Ini komentar BI soal munculnya octoin

KONTAN.CO.ID - JAKARTA. Bank Indonesia (BI) menanggapi mulai munculnya Octoin sebuah mata uang digital baru. Tercatat sudah puluhan ribu orang sudah berinvestasi di Octoin Coin atau OCC.
Agusman, Direktur Eksekutif, Kepala Departemen Komunikasi BI bilang Octoin sama halnya dengan Bitcoin bukan merupakan alat pembayaran yang sah.
"Dari sisi Bl sama halnya dengan bitcoin maka octoin juga bukan alat pembayaran yang sah," kata Agusman kepada kontan.co.id, Rabu (2/1).

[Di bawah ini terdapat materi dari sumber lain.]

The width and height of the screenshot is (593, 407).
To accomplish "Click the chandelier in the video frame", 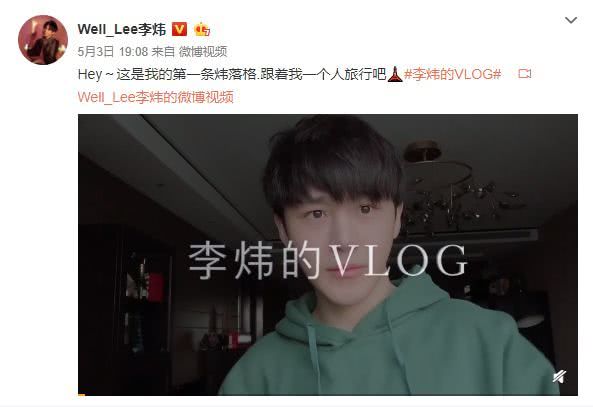I will tap(459, 185).
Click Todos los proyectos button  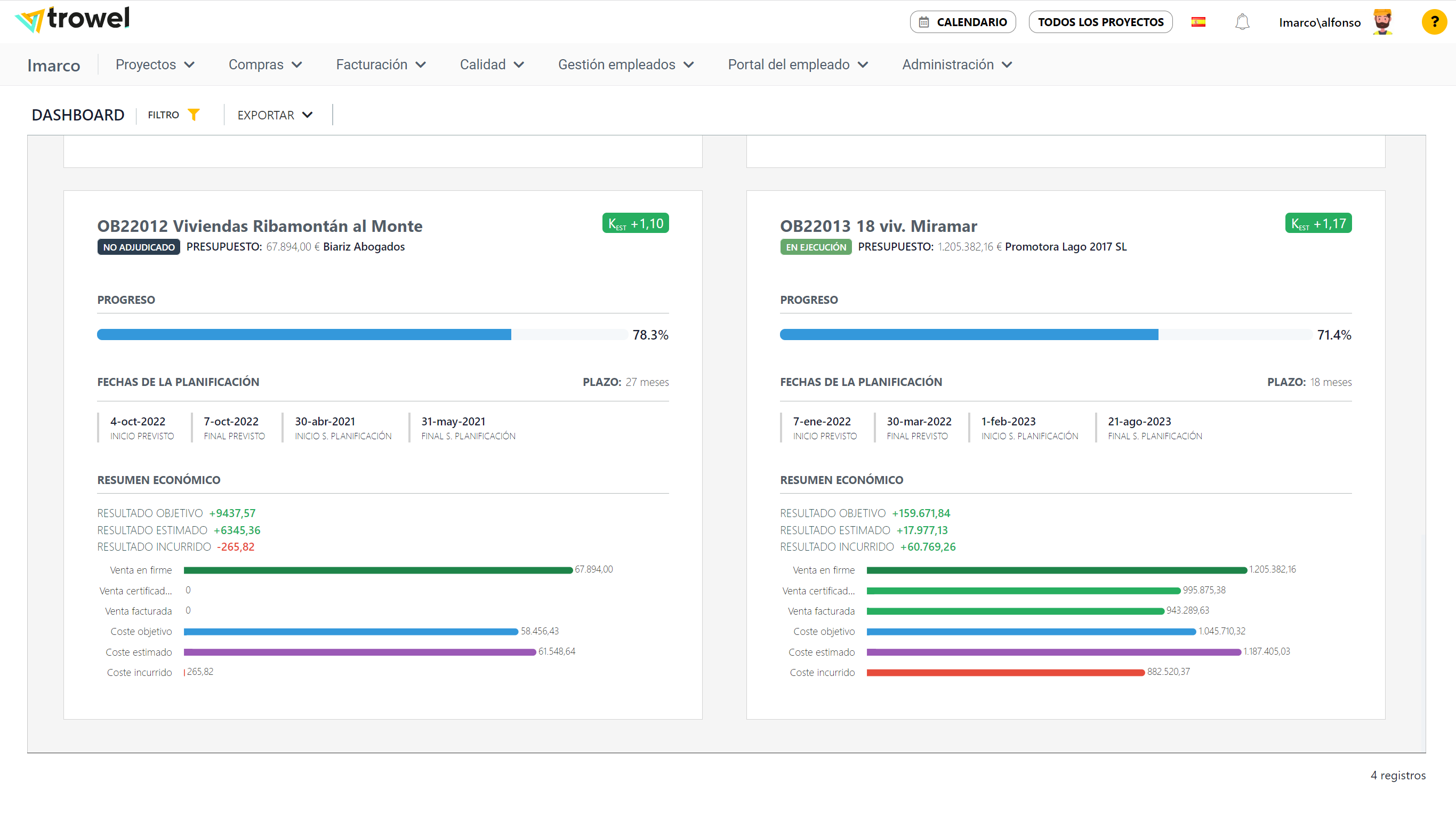[x=1100, y=22]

Menurut pengamatan BI, Octoin lebih digunakan untuk alat investasi. Jika mata uang digital digunakan untuk investasi, Agusman bilang sebenarnya masuknya bukan wewenang BI namun OJK.

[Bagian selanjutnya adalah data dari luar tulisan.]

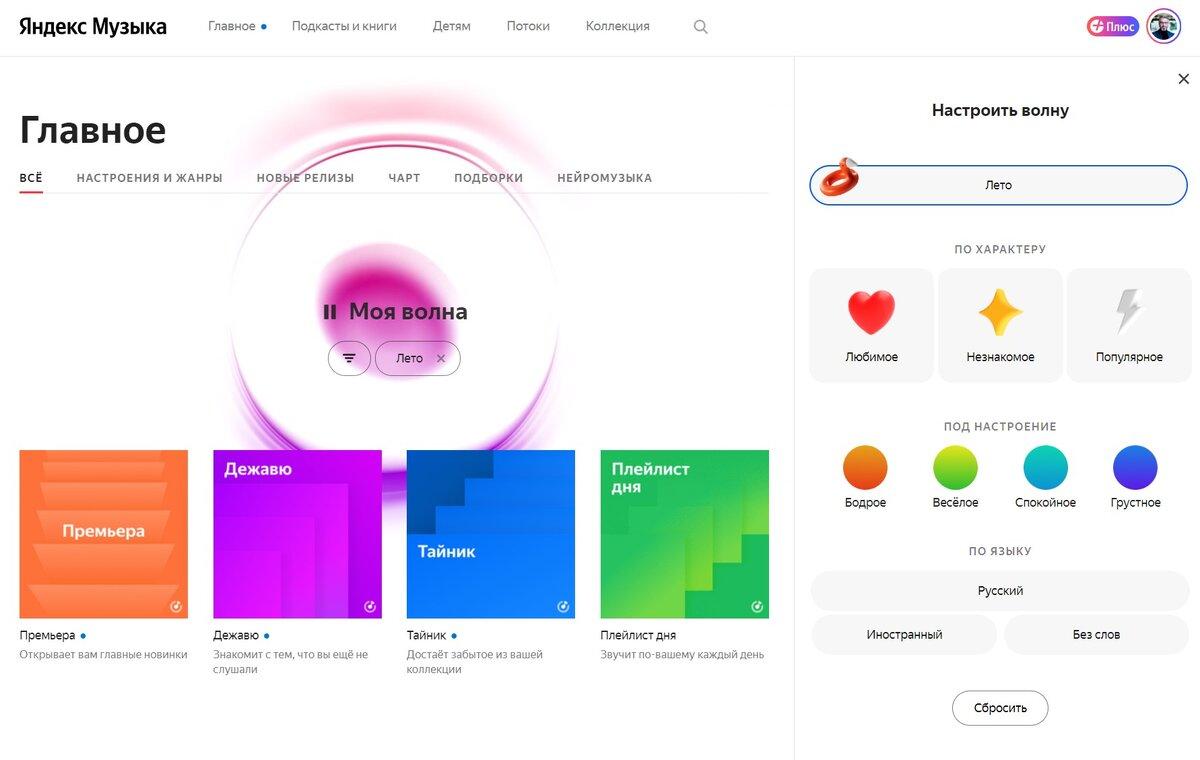1200x760 pixels.
Task: Open the wave filter settings icon
Action: [349, 358]
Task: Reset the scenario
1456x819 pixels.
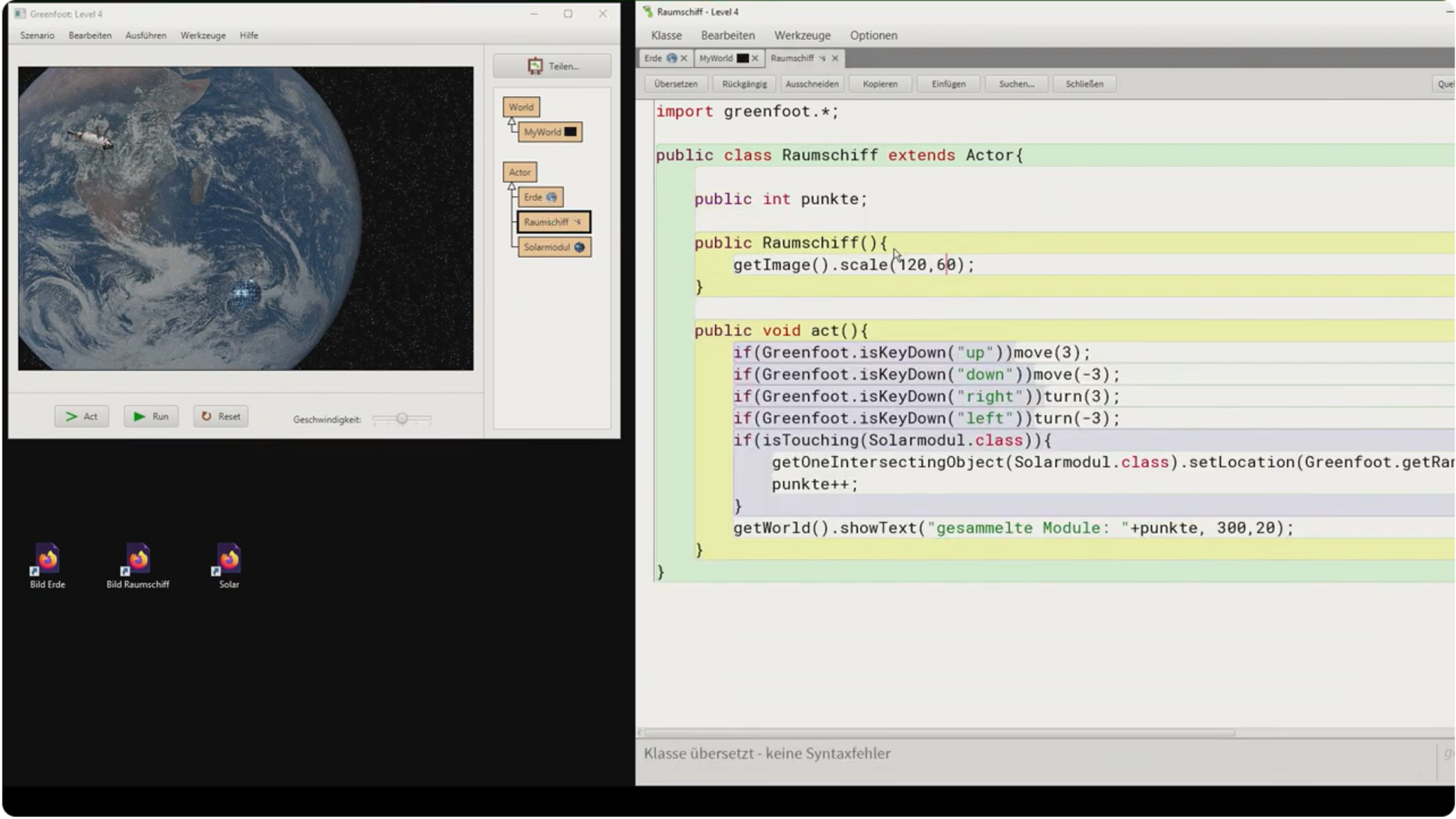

Sebelumnya diberitakan China, Korea Selatan, Uni Emirat Arab, India, Afrika, Turki, Eropa, Amerika Serikat merupakan negara yang sudah lebih dulu mentransaksikan Octoin secara internal sejak diluncurkan sejak 2017 lalu. Peminat Octoin di Indonesia juga mulai bermunculan.

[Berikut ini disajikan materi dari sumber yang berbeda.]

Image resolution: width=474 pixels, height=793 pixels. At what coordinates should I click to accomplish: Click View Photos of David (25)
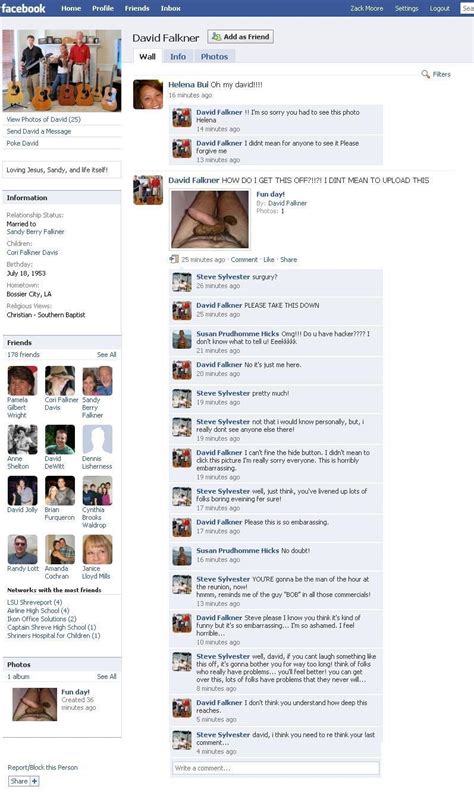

Saat ini Octoin sedang menyelesaikan tahap pengujian OCC dan bersiap untuk melepaskan OCC ke situs pertukatan global. OCC akan memiliki algoritma penambangan Proof of Stake (PoS). PoS adalah algoritma yang digunakan oleh sebagian besar generasi baru cryptocurrencies.